Timothy Goodnow adds 17,225 shares to his holdings amid recent earnings that showed revenue growth but a wider-than-expected operating loss

By Derek Hwang SENS
Senseonics CEO Reports $99,732 Stock Purchase as Shares Trade Near 52-Week Low
SENS

Senseonics Holdings President and CEO Timothy T. Goodnow acquired 17,225 shares on March 13, 2026, paying a weighted average of $5.79 per share for a total of $99,732. The purchase occurred as the stock traded close to its 52-week low. The company reported Q4 2025 revenue growth but missed EPS expectations and recorded an EBIT loss larger than some analyst forecasts.

Key Points

  • Senseonics CEO Timothy T. Goodnow purchased 17,225 shares on March 13, 2026 for a total of $99,732 at a weighted average price of $5.79.
  • The stock was trading near a 52-week low of $5.25 and had fallen 10.6% over the previous week, while Goodnow's post-transaction direct holdings total 651,243 shares.
  • Q4 2025 results showed revenue of $14.3 million (up 72% year-over-year) but a $0.46 per-share loss; gross margin beat expectations while operating expenses and an EBIT loss of $21 million raised analyst concerns.

Insider purchase details

Senseonics Holdings, Inc. (NYSE:SENS) reported a purchase by President and CEO Timothy T. Goodnow of 17,225 shares of common stock on March 13, 2026, as disclosed in a Form 4 filed with the Securities and Exchange Commission. The weighted average price paid was $5.79 per share, bringing the total cost of the acquisition to $99,732. The prices paid in the block ranged from $5.75 to $5.8099.

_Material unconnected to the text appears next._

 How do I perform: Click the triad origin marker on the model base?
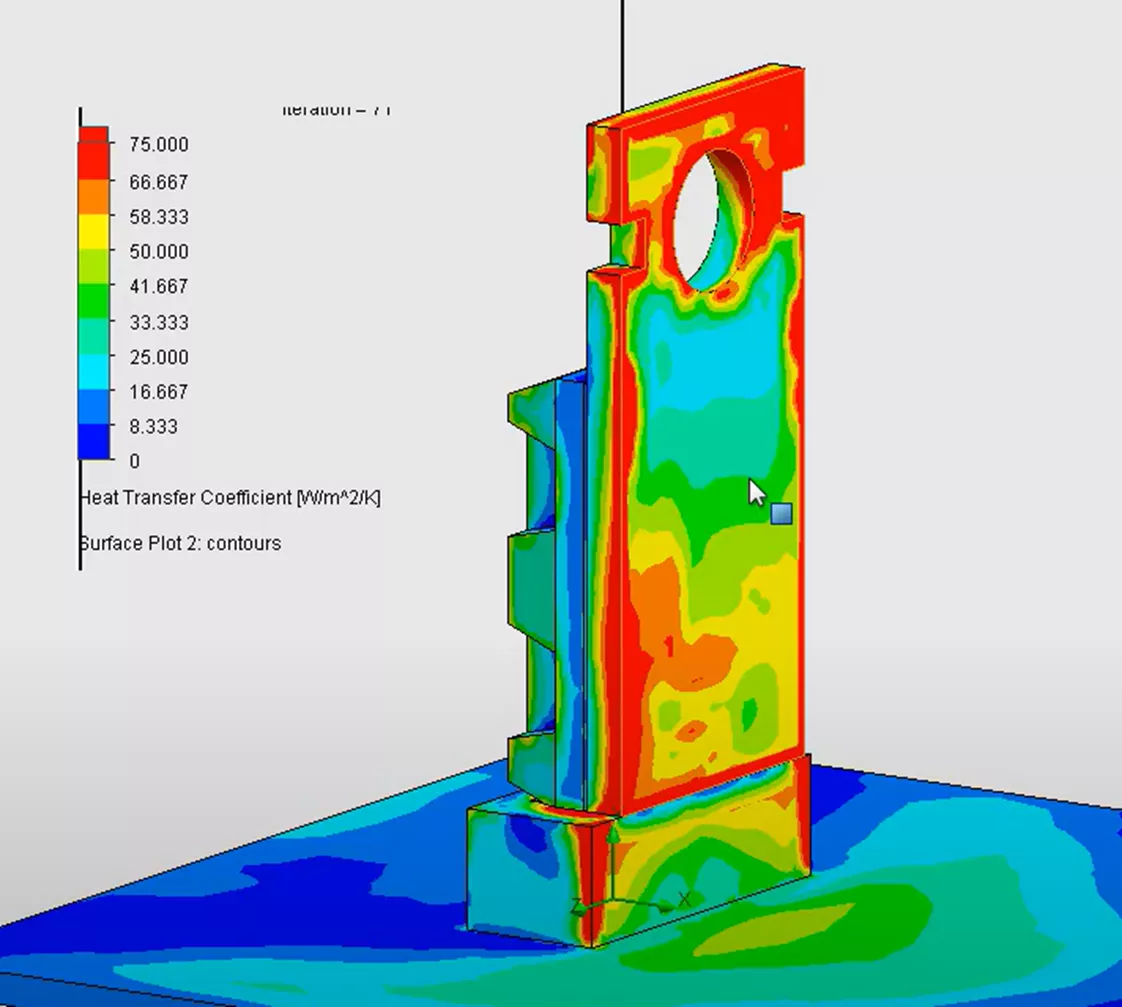[x=611, y=898]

Shareholding after the transaction and recent price context

Following the purchase, Goodnow directly holds 651,243 shares of Senseonics. The trade was executed while the company's stock was trading near its 52-week low of $5.25 and after the share price had declined 10.6% over the prior week.


Valuation note from InvestingPro

According to InvestingPro analysis cited in the filing, Senseonics appears undervalued at current market levels, with a Fair Value estimate of $7.95. The notice also references that subscribers can access expanded coverage, including seven additional ProTips and detailed financial metrics for SENS.

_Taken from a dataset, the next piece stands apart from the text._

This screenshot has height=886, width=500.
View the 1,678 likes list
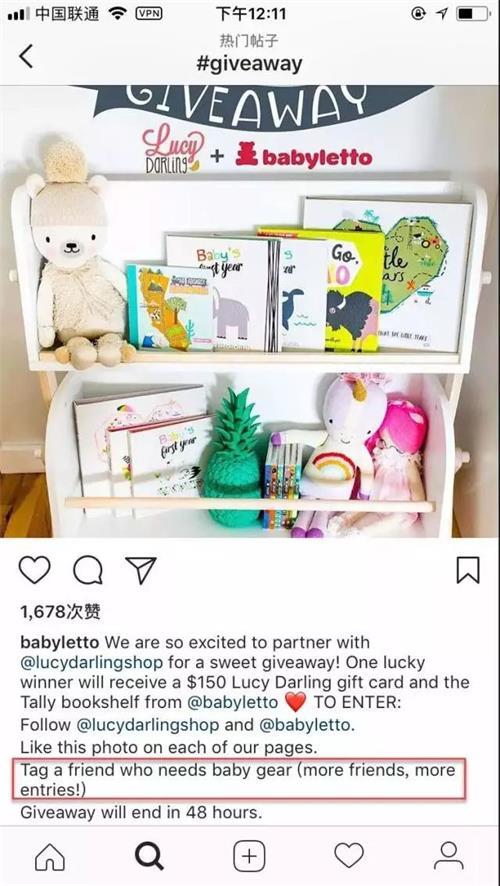pos(60,611)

Recent financial performance

Senseonics’ fourth-quarter 2025 results showed mixed outcomes. Revenue for the quarter was $14.3 million, representing a 72% increase compared with the same period a year earlier. Despite the top-line improvement, the company missed its earnings-per-share forecast, reporting a loss of $0.46 per share.

Stifel maintained a Hold rating on Senseonics’ stock with a price target of $9.00, citing concerns about cash burn. The firm’s review followed the quarterly report, which highlighted a gross margin that beat expectations but also revealed operating expenses that were higher than anticipated. Those elevated costs produced an EBIT loss of $21 million, marginally worse than Stifel’s $19 million estimate. The combined results have fostered a cautious tone among analysts, who underscore the need for careful financial management.


Note: The information above is drawn from the company's SEC filing and the reported quarterly results; no additional claims or forecasts are made beyond those disclosures.

Risks

  • Cash burn and liquidity pressure - analysts cited concerns about cash burn following the quarterly report, a factor that can affect capital markets and investor sentiment.
  • Rising operating expenses - higher-than-anticipated operating costs contributed to an EBIT loss greater than some estimates, posing execution and cost-control risks for the company.
  • Share-price volatility - the stock's recent decline to near its 52-week low and sharp weekly drop indicate market sensitivity, impacting equity investors and trading liquidity.